I don't for a moment think that this is the last word timt and I'd like to go further on this but I have to say that I have no desire to strain Alison's hospitality.
cheers to all
Theatre Queen
TimT and Theatre Queen, civil discussion is always welcome here.
ReplyDeleteTQ, I don't think I'm especially optimistic; perhaps a little flippant - I don't think the extreme right wing people have gone away, just that they have (as you say) been absorbed into mainstream politics, or mainstream politics moved up to them. Though it seems to me there are signs - not just the US mid-term elections, though they are a big sign - that the tide is turning.
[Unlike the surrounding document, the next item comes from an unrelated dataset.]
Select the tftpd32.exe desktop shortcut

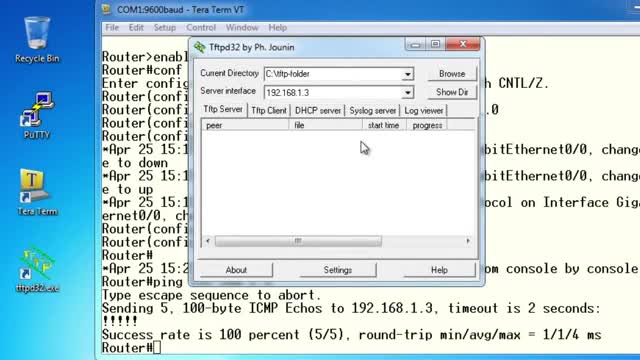click(x=37, y=269)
In some ways.
I'm just speculating that maybe that factor in our society was approximately quantified around Hanson; 15 per cent was also the figure Le Pen got in the French vote. It's probably as decent a guess as any. And no, they're never going to go away, and I expect that most of them are not going to change their minds.
I suppose that modern left wing tax systems that fund things like education, culture, etc, are about moving the tax system away from something like tithing or feeding the King's coffers (for luxury, warfare etc) to an idea that's more like the commons, the public space that used to exist between houses in the village, which anyone might use to graze their cows. At the moment, from my squinting eye, the tax system is feeding elites: I mean, real ones. As people keep pointing out, the income gap between rich and poor is growing and growing (artists are always on the poor side of that gulf, which is why many of them find the idea that they are "elite" quite bewildering) and that is at least in part to do with taxation: the burden lies most heavy on the middle income people instead of, as seems more just, the very wealthy. I remember reading that Rupert Murdoch and News Ltd pays 5 per cent tax. How can that be considered fair? Why aren't people angry at Murdoch instead of artists?
This understandably leads to resentment when people are struggling. As artists do as well, but there we are... Still, the culture budget, someone worked out (so don't quote me on it), costs each individual 2 cents a day. Even at the private level, we're talking piddling amounts of money. Are artists being scapegoated for the Murdochs and Packers? Because this is what it seems like to me.
The point about value being something that is made, not given, means that a value for the arts can be created where it doesn't exist, or at least that possibility is there. And of course it has been done in other places: Europeans are not "naturally" more appreciative of the arts than Australian, they just happen to have had the opportunities to find out why they might matter. At least as many people, and at my best guess, twice as many as the extreme anti-arts people, do value art. Well, we should advocate better.